-- start of GIVEN DATA --

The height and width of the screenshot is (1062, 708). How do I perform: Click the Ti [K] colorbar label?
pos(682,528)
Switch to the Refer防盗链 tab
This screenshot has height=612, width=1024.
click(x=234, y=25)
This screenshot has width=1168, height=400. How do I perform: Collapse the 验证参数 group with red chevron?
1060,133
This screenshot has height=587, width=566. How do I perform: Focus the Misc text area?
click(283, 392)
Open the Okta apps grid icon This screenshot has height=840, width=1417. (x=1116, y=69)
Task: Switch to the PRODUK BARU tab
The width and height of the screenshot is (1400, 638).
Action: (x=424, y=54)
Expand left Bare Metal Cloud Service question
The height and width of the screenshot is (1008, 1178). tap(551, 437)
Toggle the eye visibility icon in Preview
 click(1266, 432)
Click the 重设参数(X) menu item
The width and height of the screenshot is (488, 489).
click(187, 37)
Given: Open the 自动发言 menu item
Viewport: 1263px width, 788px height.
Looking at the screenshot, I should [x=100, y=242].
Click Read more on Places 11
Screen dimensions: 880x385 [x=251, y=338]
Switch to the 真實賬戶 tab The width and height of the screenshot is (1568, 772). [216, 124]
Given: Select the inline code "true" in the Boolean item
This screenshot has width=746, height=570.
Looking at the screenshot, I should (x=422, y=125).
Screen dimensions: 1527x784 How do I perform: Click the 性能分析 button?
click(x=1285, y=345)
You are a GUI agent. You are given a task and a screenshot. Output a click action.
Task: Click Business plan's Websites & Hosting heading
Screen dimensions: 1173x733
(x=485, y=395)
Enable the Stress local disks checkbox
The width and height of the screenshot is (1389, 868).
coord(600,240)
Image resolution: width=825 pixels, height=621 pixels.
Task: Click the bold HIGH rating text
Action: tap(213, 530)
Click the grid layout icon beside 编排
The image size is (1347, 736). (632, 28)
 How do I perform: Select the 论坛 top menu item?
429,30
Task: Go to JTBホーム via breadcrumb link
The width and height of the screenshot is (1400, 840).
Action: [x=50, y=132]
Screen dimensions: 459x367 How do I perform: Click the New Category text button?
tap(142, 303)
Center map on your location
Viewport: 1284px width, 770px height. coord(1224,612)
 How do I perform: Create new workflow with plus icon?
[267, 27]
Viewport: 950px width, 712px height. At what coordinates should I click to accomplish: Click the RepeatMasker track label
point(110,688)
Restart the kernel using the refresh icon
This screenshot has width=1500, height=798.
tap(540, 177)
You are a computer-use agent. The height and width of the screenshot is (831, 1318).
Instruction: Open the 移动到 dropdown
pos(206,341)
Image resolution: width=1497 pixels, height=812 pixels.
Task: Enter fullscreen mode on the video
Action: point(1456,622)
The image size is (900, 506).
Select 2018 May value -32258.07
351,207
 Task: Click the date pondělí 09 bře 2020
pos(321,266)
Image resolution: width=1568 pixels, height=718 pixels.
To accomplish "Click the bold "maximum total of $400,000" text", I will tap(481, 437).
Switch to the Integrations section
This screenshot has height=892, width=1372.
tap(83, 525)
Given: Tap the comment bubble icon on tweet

-- end of GIVEN DATA --

WHAT YOU SHOULD DO: Copy verbatim the lines from the one containing "How do I perform: Create" through the last line above, both ends included.

SOLUTION FOR THIS PROBLEM:
 How do I perform: Create new workflow with plus icon?
[267, 27]
Viewport: 950px width, 712px height. At what coordinates should I click to accomplish: Click the RepeatMasker track label
point(110,688)
Restart the kernel using the refresh icon
This screenshot has width=1500, height=798.
tap(540, 177)
You are a computer-use agent. The height and width of the screenshot is (831, 1318).
Instruction: Open the 移动到 dropdown
pos(206,341)
Image resolution: width=1497 pixels, height=812 pixels.
Task: Enter fullscreen mode on the video
Action: point(1456,622)
The image size is (900, 506).
Select 2018 May value -32258.07
351,207
 Task: Click the date pondělí 09 bře 2020
pos(321,266)
Image resolution: width=1568 pixels, height=718 pixels.
To accomplish "Click the bold "maximum total of $400,000" text", I will tap(481, 437).
Switch to the Integrations section
This screenshot has height=892, width=1372.
tap(83, 525)
Given: Tap the comment bubble icon on tweet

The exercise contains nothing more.